Coger un cachito de vida, empaquetarlo en una caja con cinta, y llevárselo para casa para soltarlo cuando más convenga, si hace falta rememorar esa emoción que por unos instantes nos ha transportado a un mundo mágico.

La infancia, al menos en mí, nos acompaña toda la vida. Acostado mirando al cielo, la luz del sol cegándome los ojos a ratos por el abanico de las hojas y el murmullo del viento meciéndolas. Muchas veces ya, muchos años ha, niño acostado mirando al cielo que dejaban ver las hojas y escuchando el crepitar del aire que las mece. Descubrir el mundo por primera vez, que suerte en mí poder volver a ese punto de la infancia y volver a mirar como si fuese la primera vez, ya, a mi edad tardía. Y pensar que por muchos años que pasen, en algún momento y en algún lugar me encontraré acostado mirando al cielo y descubriendo el mundo por primera vez, por muchos años que tenga emocionarme como chico pequeño.

Esos momentos felices de una infancia ignorante del mundo de los adultos, de lo atroz que le rodea, que se mantienen con un recuerdo vívido, hermoso y sin mácula. Los miedos son inconscientes por que su recuerdo es duro y el olvido necesario. Cuando olvidamos no lo hacemos del todo, hundimos lo inicuo en lo más profundo del lago pensando que no nos alcanzará. Pero aquello que escondemos es parte de nosotros y vive dentro de nuestro ser. Y surge como un reflejo en el lago, borroso en agua turbia y deformado por los rizos de la superficie del agua.

» **Material proporcionado**:
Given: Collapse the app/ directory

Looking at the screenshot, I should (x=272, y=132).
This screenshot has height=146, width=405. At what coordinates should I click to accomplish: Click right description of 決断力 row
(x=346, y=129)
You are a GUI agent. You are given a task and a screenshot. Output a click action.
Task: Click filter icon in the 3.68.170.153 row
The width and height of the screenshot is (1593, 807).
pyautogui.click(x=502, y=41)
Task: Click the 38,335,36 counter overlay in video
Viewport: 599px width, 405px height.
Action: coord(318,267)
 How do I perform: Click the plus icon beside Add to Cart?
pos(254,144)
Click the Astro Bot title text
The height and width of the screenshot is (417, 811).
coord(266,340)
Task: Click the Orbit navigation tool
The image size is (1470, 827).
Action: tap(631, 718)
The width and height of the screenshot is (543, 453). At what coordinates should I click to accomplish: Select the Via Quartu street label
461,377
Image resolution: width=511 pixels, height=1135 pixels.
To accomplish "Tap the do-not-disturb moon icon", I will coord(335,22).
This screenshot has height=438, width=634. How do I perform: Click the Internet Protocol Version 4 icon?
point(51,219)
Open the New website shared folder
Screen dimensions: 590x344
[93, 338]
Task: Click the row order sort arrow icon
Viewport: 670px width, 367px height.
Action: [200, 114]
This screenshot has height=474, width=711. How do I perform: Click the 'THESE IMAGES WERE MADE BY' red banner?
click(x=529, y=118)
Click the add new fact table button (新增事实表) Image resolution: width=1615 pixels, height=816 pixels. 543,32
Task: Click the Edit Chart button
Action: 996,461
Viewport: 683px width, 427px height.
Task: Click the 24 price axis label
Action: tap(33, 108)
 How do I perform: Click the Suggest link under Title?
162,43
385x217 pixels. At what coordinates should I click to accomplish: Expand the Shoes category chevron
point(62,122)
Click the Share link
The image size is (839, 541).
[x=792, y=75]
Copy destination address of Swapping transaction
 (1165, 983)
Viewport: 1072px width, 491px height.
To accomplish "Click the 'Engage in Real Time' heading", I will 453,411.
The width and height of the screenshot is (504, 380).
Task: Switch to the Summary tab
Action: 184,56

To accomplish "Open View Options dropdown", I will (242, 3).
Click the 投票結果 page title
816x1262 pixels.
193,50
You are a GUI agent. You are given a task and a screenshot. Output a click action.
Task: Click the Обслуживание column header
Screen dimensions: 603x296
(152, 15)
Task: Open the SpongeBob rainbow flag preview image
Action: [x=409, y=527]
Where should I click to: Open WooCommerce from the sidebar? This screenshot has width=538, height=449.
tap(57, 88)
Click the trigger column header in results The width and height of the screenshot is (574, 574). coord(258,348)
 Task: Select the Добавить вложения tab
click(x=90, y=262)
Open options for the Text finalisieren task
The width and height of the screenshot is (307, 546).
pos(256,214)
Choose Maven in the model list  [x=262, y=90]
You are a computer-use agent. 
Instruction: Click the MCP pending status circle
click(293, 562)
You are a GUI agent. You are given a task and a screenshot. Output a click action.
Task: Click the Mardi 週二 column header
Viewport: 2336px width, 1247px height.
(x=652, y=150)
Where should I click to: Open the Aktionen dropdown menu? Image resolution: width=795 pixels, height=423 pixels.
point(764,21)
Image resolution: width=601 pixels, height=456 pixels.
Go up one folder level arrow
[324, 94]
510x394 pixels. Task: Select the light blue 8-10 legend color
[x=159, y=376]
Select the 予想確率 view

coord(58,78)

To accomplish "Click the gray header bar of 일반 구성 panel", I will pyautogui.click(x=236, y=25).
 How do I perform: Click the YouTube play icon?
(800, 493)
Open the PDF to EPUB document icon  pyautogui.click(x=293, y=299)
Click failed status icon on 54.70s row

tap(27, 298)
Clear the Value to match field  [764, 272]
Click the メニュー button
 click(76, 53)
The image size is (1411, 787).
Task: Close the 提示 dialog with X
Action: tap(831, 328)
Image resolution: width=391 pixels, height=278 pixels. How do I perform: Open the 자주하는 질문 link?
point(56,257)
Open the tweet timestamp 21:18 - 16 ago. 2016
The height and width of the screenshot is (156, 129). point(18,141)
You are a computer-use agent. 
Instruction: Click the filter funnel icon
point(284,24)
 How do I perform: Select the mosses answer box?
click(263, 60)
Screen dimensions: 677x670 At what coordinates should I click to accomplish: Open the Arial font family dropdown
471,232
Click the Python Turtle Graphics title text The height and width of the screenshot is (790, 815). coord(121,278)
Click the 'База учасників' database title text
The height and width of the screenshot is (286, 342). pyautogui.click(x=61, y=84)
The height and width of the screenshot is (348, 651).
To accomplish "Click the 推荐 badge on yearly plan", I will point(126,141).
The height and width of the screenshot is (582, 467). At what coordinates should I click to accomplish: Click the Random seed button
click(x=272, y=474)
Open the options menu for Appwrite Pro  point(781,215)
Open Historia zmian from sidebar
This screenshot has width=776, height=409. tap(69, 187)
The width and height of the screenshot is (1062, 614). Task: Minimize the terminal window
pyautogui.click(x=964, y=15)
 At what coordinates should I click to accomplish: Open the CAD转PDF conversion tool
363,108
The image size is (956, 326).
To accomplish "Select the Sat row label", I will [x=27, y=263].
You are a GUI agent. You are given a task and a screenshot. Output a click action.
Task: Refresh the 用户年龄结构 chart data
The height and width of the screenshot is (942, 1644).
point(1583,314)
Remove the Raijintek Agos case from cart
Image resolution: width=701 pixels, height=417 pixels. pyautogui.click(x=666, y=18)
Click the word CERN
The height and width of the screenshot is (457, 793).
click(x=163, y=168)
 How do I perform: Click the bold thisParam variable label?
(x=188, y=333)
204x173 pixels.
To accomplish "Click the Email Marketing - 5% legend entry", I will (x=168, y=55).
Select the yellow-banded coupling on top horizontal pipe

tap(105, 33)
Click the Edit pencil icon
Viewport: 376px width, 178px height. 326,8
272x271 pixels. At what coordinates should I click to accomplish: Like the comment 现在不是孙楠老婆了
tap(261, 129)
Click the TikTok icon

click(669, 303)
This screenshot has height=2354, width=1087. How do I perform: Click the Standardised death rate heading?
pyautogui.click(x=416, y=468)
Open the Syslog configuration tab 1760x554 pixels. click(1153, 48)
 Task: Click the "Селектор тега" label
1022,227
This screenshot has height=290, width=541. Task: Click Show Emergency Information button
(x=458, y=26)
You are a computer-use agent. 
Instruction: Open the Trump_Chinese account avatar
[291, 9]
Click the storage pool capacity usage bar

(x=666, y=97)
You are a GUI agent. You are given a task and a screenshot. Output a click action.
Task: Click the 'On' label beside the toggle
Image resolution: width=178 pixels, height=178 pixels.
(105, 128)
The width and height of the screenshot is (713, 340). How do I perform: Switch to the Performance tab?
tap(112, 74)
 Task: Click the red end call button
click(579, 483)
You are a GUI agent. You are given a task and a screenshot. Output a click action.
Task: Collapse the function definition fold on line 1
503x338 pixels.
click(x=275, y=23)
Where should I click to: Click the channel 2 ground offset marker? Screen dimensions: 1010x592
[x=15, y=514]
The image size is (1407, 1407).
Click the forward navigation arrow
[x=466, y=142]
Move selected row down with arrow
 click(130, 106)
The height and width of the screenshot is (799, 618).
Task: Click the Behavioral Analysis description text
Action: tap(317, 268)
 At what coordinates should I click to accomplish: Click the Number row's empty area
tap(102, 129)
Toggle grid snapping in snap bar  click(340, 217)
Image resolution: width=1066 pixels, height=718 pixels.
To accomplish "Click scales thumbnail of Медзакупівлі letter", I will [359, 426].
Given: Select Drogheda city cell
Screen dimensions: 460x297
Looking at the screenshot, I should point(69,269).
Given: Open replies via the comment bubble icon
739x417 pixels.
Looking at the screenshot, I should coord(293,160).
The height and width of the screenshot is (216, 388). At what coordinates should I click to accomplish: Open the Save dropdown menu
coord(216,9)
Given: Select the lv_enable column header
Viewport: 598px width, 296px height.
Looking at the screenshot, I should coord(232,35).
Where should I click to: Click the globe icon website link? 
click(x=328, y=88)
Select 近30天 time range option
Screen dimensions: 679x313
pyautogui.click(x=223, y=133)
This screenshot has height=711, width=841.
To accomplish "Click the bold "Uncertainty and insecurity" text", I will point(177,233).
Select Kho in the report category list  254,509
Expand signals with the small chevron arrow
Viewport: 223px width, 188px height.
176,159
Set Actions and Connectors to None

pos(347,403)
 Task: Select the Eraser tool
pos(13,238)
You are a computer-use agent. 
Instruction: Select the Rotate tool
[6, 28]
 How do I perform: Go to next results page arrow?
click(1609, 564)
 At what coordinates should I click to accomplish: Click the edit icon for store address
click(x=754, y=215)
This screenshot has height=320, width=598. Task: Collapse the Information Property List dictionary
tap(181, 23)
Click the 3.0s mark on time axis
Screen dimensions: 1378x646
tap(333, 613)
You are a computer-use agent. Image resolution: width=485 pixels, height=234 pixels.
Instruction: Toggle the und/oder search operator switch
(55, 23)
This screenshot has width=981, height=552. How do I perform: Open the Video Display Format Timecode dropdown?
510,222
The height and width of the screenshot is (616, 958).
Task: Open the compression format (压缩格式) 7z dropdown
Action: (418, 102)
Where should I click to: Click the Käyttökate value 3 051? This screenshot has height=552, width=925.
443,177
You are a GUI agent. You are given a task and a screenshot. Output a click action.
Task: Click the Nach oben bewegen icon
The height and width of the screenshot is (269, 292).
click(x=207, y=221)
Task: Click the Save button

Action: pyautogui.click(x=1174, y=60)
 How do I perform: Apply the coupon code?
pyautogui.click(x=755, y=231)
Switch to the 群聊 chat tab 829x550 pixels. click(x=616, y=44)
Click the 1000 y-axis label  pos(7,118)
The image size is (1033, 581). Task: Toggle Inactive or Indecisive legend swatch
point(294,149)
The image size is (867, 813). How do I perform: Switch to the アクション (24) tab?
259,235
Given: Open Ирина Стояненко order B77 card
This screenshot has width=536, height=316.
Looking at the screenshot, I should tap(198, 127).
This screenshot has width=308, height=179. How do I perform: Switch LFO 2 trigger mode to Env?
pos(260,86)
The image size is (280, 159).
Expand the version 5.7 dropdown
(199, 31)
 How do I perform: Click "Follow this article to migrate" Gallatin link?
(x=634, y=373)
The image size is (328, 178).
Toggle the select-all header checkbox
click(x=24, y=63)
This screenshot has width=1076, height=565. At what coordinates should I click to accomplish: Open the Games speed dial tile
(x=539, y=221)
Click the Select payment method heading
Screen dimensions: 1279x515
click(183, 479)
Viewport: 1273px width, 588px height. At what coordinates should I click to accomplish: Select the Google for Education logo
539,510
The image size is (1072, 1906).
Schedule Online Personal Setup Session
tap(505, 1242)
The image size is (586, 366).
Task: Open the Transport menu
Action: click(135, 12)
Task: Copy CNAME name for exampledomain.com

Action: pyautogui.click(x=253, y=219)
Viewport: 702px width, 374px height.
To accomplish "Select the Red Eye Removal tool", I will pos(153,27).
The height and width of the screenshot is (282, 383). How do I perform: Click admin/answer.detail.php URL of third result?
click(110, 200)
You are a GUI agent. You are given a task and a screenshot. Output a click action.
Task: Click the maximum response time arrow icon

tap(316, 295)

» **Objetivo**: Según el texto sobre la infancia, ¿por qué los miedos son inconscientes? Responde en una a tres oraciones.

» **Respuesta correcta**: Los miedos son inconscientes porque su recuerdo es duro y el olvido es necesario.